Macy: Why are you interested in interprofessional education?
James: If there was a drug that prevented medical complications and dramatically improved outcomes, people would jump on it. It would become a billion dollar industry. Well, we have the answer—teamwork and communication. It is so simple, so effective, and so inexpensive. It’s very low-hanging fruit, and we really should capitalize on it.
But for the most part, these things are not typically taught in medical school. Instead, once medical students graduate and begin practicing, they have to learn quickly and on their own how to work with other health professionals. It seems like common sense that, if we can teach doctors, nurses, pharmacists, and other health professionals to talk to each other and work together early on in their education, from their first years in the classroom, they will become proficient in working together and won’t have to learn it on the job, when patient safety and quality of care are at stake.

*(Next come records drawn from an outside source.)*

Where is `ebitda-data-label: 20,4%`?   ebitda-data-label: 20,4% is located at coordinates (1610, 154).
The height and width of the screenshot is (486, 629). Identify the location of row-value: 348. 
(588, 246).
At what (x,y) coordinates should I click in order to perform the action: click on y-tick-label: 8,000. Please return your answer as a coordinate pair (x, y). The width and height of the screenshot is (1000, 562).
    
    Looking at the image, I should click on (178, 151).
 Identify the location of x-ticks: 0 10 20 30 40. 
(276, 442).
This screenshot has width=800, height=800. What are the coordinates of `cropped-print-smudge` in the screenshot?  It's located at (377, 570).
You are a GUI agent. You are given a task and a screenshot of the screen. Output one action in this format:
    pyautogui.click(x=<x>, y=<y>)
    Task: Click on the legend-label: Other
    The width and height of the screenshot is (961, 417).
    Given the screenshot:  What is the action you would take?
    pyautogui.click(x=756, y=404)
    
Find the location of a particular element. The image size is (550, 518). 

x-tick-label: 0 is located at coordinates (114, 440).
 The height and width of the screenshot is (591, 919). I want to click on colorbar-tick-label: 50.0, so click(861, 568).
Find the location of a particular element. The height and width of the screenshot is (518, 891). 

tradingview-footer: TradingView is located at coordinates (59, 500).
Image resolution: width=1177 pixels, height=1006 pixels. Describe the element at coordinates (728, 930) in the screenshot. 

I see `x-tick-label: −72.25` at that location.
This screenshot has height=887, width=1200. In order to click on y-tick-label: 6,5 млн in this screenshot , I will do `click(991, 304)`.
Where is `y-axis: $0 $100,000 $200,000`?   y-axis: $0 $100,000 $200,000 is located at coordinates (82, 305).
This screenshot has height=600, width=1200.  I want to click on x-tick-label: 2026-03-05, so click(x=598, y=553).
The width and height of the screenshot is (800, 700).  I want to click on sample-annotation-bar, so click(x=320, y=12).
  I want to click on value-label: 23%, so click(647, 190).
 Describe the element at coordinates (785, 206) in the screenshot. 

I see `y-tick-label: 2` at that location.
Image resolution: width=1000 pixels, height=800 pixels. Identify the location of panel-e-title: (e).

What specifically are you planning for the University of Vermont?
We’re at the start of a two-year effort to identify, develop, and implement opportunities to integrate teamwork and collaboration across our health professions schools.
UVM has experience with this type of effort, and has been a pioneer in the area of interdisciplinary training and teamwork, but our efforts haven’t been uniform. Instead, lots of good projects and programs have been happening independent of each other across the various schools. It’s time to bring all that effort and energy together and, hopefully, develop a larger and more integrated curriculum that eventually spans every year of training and involves all the health professions schools.
How will quality and safety be integrated into your project?
We’re still in the planning stages, but one of the IPE opportunities we’re exploring is a curriculum focused on patient safety and quality improvement. Higher quality care requires health professionals to function well together as a team, and a high-functioning care team certainly produces better outcomes than a team of autonomous individuals, so it makes sense to partner the two.
Just look at the research on reducing surgical errors via a simple checklist. There’s been a lot written on this, most notably by Dr. Atul Gawande at Brigham and Women’s Hospital in Boston. He found that having the surgical team walk through a simple checklist—introduce everyone on the team by first name, confirm the patient’s name, confirm that everything needed for the surgery is prepped and ready—having them actually talk to each other before the surgery, is just good communication and coordination. It’s usually not lack of knowledge that results in dramatic surgical errors, like patients receiving the wrong surgery or surgery on the wrong side of their bodies. Errors tend to be the result of miscommunication and wrong assumptions that could have been avoided by simply talking to each other.
Is interprofessional practice something you’ve encountered as a surgical oncologist?
Patient-centered, team-managed care is a model that seems to work incredibly well in the cancer world. Breast cancer care in particular has been a leader in standardizing the performance of high-functioning teams and improving patient outcomes as a result. As a matter of practice, I meet regularly with my patients’ other providers and we talk about all aspects of a patient’s care. I’d like to see more of this team-based approach become part of health care practice in general. It should be the norm.
In medicine, at least, the focus traditionally has been on physician autonomy—the doctor as the decision maker at the top of the hierarchy. I’m not sure that was ever the ideal model, and it’s certainly not right for today’s world. Today, the doctor is one of a team of leaders. It’s less about the doctor’s unilateral decision-making skills and more about the contributions he or she brings to the team. When I’m in the operating room, for example, I might be thought of as the team captain in that particular setting, but it’s not about me directing everyone how to do their jobs, it’s about me leading the team in a way that fosters collaboration and communication, and ensures the highest quality of care.
What do you envision as the future for health professions education and how will it change health care?
I see a future where the walls between different health professions schools at universities are broken down. Students from all the health professions will be talking together, learning together in classrooms, working on group projects together from their first moment on campus, before they ever step foot into the clinical environment. They will learn from each other in a way that they don’t currently have opportunity to do. They’ll know firsthand what training, skills, and knowledge their teammates bring to the practice of health care.
If we start fostering those team-based relationships in the classroom, we will breakdown a lot of the misconceptions, misunderstandings, biases, and stereotypes that currently get in the way of collaboration in practice.